Your instructions
Every entry must be repeated exactly in the answer.

Listed entries
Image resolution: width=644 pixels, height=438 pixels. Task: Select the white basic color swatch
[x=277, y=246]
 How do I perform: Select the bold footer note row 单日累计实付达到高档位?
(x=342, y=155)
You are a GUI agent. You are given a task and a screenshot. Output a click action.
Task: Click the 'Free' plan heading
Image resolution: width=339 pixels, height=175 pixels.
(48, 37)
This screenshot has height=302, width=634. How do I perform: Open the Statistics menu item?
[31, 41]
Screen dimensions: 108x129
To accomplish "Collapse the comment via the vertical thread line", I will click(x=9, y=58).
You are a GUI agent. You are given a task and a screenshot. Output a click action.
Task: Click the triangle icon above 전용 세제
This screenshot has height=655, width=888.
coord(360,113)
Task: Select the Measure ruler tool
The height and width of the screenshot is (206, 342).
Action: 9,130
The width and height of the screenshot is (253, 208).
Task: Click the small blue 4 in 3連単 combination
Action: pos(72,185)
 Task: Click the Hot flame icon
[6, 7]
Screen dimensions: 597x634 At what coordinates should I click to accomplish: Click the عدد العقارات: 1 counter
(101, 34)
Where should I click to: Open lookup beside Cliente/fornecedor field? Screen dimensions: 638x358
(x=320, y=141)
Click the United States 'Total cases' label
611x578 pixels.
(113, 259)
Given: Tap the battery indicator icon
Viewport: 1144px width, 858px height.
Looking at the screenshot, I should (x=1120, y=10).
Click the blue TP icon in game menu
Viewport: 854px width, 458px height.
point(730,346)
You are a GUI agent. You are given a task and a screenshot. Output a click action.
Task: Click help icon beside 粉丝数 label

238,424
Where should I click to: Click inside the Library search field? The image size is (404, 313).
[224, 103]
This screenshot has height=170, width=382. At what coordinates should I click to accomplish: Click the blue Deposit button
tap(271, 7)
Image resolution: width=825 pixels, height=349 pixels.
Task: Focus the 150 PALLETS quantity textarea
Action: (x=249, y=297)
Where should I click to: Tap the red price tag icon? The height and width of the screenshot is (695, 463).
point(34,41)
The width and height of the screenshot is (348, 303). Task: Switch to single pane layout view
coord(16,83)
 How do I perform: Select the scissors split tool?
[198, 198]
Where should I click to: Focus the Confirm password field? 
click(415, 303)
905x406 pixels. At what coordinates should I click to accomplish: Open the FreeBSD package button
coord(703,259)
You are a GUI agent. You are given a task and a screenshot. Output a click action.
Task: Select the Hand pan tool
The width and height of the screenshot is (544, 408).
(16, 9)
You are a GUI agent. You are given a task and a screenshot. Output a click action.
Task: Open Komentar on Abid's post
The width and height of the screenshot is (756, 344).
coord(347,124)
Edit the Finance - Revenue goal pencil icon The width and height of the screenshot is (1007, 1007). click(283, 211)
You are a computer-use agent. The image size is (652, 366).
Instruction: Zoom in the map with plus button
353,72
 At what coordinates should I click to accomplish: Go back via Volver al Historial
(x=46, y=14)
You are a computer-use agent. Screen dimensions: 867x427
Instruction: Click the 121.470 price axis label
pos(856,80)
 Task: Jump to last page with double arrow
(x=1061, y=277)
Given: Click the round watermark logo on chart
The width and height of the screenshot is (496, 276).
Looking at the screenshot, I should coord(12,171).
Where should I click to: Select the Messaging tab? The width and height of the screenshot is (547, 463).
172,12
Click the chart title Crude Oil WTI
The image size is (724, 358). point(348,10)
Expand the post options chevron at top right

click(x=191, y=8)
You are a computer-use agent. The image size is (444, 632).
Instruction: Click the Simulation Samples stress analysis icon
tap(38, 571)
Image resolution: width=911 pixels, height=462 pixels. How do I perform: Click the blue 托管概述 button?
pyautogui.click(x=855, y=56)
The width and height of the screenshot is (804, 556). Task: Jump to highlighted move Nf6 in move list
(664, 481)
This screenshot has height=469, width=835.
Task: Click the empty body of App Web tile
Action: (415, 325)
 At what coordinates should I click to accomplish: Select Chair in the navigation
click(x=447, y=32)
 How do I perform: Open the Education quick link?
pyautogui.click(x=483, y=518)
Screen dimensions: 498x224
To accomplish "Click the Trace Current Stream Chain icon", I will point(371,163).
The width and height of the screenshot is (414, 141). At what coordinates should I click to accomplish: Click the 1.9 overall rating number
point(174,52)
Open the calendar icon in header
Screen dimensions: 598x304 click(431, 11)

Expected output
Image resolution: width=644 pixels, height=438 pixels. Task: Select the white basic color swatch
[x=277, y=246]
 How do I perform: Select the bold footer note row 单日累计实付达到高档位?
(x=342, y=155)
You are a GUI agent. You are given a task and a screenshot. Output a click action.
Task: Click the 'Free' plan heading
Image resolution: width=339 pixels, height=175 pixels.
(48, 37)
This screenshot has height=302, width=634. How do I perform: Open the Statistics menu item?
[31, 41]
Screen dimensions: 108x129
To accomplish "Collapse the comment via the vertical thread line", I will click(x=9, y=58).
You are a GUI agent. You are given a task and a screenshot. Output a click action.
Task: Click the triangle icon above 전용 세제
This screenshot has height=655, width=888.
coord(360,113)
Task: Select the Measure ruler tool
The height and width of the screenshot is (206, 342).
Action: 9,130
The width and height of the screenshot is (253, 208).
Task: Click the small blue 4 in 3連単 combination
Action: pos(72,185)
 Task: Click the Hot flame icon
[6, 7]
Screen dimensions: 597x634 At what coordinates should I click to accomplish: Click the عدد العقارات: 1 counter
(101, 34)
Where should I click to: Open lookup beside Cliente/fornecedor field? Screen dimensions: 638x358
(x=320, y=141)
Click the United States 'Total cases' label
611x578 pixels.
(113, 259)
Given: Tap the battery indicator icon
Viewport: 1144px width, 858px height.
Looking at the screenshot, I should (x=1120, y=10).
Click the blue TP icon in game menu
Viewport: 854px width, 458px height.
point(730,346)
You are a GUI agent. You are given a task and a screenshot. Output a click action.
Task: Click help icon beside 粉丝数 label

238,424
Where should I click to: Click inside the Library search field? The image size is (404, 313).
[224, 103]
This screenshot has height=170, width=382. At what coordinates should I click to accomplish: Click the blue Deposit button
tap(271, 7)
Image resolution: width=825 pixels, height=349 pixels.
Task: Focus the 150 PALLETS quantity textarea
Action: (x=249, y=297)
Where should I click to: Tap the red price tag icon? The height and width of the screenshot is (695, 463).
point(34,41)
The width and height of the screenshot is (348, 303). Task: Switch to single pane layout view
coord(16,83)
 How do I perform: Select the scissors split tool?
[198, 198]
Where should I click to: Focus the Confirm password field? 
click(415, 303)
905x406 pixels. At what coordinates should I click to accomplish: Open the FreeBSD package button
coord(703,259)
You are a GUI agent. You are given a task and a screenshot. Output a click action.
Task: Select the Hand pan tool
The width and height of the screenshot is (544, 408).
(16, 9)
You are a GUI agent. You are given a task and a screenshot. Output a click action.
Task: Open Komentar on Abid's post
The width and height of the screenshot is (756, 344).
coord(347,124)
Edit the Finance - Revenue goal pencil icon The width and height of the screenshot is (1007, 1007). click(283, 211)
You are a computer-use agent. The image size is (652, 366).
Instruction: Zoom in the map with plus button
353,72
 At what coordinates should I click to accomplish: Go back via Volver al Historial
(x=46, y=14)
You are a computer-use agent. Screen dimensions: 867x427
Instruction: Click the 121.470 price axis label
pos(856,80)
 Task: Jump to last page with double arrow
(x=1061, y=277)
Given: Click the round watermark logo on chart
The width and height of the screenshot is (496, 276).
Looking at the screenshot, I should coord(12,171).
Where should I click to: Select the Messaging tab? The width and height of the screenshot is (547, 463).
172,12
Click the chart title Crude Oil WTI
The image size is (724, 358). point(348,10)
Expand the post options chevron at top right

click(x=191, y=8)
You are a computer-use agent. The image size is (444, 632).
Instruction: Click the Simulation Samples stress analysis icon
tap(38, 571)
Image resolution: width=911 pixels, height=462 pixels. How do I perform: Click the blue 托管概述 button?
pyautogui.click(x=855, y=56)
The width and height of the screenshot is (804, 556). Task: Jump to highlighted move Nf6 in move list
(664, 481)
This screenshot has height=469, width=835.
Task: Click the empty body of App Web tile
Action: (415, 325)
 At what coordinates should I click to accomplish: Select Chair in the navigation
click(x=447, y=32)
 How do I perform: Open the Education quick link?
pyautogui.click(x=483, y=518)
Screen dimensions: 498x224
To accomplish "Click the Trace Current Stream Chain icon", I will point(371,163).
The width and height of the screenshot is (414, 141). At what coordinates should I click to accomplish: Click the 1.9 overall rating number
point(174,52)
Open the calendar icon in header
Screen dimensions: 598x304 click(431, 11)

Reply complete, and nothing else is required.